**WHAT IS REQUIRED:** Go through the listing and copy each line with the string "agent".

[[ RECORD SET open ]]

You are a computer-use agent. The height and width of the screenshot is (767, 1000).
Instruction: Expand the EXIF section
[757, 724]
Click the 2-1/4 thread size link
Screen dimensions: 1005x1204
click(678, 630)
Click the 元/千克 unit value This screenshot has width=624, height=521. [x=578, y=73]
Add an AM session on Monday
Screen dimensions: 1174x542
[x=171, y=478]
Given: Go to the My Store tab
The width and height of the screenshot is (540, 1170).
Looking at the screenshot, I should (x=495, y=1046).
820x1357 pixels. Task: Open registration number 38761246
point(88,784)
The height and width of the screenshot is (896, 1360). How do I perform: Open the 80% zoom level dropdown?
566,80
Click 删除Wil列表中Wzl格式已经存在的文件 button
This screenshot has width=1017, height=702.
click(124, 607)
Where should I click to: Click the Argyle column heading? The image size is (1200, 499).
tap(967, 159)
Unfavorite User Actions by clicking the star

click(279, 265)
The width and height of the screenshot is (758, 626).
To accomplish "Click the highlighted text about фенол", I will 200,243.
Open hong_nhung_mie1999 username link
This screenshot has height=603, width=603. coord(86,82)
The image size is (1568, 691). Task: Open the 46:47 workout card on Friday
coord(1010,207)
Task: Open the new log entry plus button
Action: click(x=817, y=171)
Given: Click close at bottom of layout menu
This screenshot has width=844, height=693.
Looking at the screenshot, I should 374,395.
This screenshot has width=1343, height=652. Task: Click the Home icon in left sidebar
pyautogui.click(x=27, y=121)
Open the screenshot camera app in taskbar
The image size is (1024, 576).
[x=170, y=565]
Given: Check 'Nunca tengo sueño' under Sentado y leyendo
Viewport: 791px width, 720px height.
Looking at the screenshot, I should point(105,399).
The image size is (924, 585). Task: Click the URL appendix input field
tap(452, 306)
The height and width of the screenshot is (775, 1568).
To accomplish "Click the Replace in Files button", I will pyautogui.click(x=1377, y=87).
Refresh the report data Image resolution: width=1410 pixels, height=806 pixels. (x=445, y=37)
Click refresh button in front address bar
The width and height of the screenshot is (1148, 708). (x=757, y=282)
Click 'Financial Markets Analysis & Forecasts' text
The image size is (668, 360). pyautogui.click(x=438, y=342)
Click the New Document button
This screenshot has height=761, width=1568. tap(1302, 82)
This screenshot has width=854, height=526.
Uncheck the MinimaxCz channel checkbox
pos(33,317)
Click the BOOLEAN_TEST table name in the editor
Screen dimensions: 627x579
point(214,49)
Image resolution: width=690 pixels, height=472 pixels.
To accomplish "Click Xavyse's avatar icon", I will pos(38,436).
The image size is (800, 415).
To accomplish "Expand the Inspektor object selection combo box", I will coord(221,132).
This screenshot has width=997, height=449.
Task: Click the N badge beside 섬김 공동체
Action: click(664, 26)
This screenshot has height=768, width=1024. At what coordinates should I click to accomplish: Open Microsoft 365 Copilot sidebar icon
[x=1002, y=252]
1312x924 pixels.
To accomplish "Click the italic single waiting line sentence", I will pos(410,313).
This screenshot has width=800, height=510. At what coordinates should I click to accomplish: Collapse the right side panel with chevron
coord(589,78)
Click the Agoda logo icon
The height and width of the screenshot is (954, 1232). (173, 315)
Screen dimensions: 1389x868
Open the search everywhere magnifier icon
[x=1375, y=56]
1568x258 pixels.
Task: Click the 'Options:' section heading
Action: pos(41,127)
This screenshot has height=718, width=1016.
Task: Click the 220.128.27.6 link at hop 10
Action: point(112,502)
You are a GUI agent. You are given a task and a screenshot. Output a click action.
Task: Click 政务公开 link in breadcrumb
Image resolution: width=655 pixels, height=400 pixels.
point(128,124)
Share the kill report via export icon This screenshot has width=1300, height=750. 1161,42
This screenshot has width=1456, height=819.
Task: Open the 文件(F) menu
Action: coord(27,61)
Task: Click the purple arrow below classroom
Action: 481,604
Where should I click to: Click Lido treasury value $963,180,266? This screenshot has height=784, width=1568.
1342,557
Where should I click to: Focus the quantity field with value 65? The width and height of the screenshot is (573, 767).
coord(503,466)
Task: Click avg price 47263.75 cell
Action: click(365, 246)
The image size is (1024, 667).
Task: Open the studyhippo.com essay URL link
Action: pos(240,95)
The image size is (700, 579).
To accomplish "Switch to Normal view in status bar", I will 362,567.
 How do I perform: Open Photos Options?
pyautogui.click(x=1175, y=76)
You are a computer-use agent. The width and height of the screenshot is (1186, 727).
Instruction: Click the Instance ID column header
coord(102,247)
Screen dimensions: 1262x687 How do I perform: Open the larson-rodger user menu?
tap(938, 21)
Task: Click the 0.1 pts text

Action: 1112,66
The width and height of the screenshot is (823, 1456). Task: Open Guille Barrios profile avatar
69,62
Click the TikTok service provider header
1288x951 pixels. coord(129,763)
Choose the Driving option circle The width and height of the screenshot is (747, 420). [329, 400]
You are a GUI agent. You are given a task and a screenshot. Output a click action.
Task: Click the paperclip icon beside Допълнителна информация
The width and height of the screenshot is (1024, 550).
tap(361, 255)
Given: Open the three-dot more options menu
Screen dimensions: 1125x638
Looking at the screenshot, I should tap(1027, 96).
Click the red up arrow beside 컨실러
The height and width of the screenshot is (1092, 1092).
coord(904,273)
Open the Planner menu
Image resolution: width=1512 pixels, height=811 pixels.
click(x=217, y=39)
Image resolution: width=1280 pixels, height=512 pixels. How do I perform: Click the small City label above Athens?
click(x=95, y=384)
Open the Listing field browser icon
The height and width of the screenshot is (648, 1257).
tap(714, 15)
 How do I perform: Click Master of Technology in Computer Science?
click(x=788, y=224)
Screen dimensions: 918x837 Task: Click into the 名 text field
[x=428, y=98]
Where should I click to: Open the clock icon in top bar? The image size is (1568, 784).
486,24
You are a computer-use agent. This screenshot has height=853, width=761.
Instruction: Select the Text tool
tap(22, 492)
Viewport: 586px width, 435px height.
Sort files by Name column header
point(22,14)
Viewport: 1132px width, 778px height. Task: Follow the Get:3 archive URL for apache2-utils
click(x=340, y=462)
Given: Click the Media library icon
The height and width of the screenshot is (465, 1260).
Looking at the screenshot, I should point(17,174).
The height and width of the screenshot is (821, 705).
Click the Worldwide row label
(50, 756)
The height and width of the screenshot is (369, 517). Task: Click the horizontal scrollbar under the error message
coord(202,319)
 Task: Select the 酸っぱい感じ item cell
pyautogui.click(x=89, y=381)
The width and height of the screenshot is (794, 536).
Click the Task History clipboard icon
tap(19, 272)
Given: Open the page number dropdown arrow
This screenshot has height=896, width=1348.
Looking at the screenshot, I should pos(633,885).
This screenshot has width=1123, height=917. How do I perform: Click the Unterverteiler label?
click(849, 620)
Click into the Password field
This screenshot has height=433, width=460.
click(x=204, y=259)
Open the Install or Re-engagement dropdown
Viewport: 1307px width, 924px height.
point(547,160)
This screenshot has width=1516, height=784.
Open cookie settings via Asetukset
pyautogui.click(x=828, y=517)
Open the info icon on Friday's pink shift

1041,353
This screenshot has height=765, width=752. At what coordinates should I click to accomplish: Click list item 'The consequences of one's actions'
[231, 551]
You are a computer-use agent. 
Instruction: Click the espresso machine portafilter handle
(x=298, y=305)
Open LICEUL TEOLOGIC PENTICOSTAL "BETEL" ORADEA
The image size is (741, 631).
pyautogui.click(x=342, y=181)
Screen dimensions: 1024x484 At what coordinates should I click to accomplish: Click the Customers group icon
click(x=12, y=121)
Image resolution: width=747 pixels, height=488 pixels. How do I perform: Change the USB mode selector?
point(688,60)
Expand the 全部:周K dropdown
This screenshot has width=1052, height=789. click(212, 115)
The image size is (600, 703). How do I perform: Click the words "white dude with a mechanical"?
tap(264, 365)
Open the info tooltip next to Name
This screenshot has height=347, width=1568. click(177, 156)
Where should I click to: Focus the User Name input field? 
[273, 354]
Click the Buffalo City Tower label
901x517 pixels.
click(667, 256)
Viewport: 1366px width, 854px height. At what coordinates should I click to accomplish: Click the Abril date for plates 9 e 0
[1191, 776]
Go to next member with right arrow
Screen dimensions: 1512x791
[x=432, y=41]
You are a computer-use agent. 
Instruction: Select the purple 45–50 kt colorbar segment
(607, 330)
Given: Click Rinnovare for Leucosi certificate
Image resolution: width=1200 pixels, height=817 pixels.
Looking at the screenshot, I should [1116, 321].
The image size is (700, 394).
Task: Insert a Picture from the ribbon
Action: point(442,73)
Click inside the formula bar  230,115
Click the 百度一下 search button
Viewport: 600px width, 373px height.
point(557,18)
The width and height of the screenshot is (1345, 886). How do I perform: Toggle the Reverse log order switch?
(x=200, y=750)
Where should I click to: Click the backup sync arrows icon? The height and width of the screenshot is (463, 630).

[[ RECORD SET closed ]]

**SOLVED EXERCISE:**
You are a computer-use agent. The height and width of the screenshot is (767, 1000).
You are a GUI agent. You are given a task and a screenshot. Output a click action.
You are a computer-use agent. The width and height of the screenshot is (1186, 727).
You are a GUI agent. You are given a task and a screenshot. Output a click action.
You are a computer-use agent. This screenshot has height=853, width=761.
You are a computer-use agent. 
You are a computer-use agent. 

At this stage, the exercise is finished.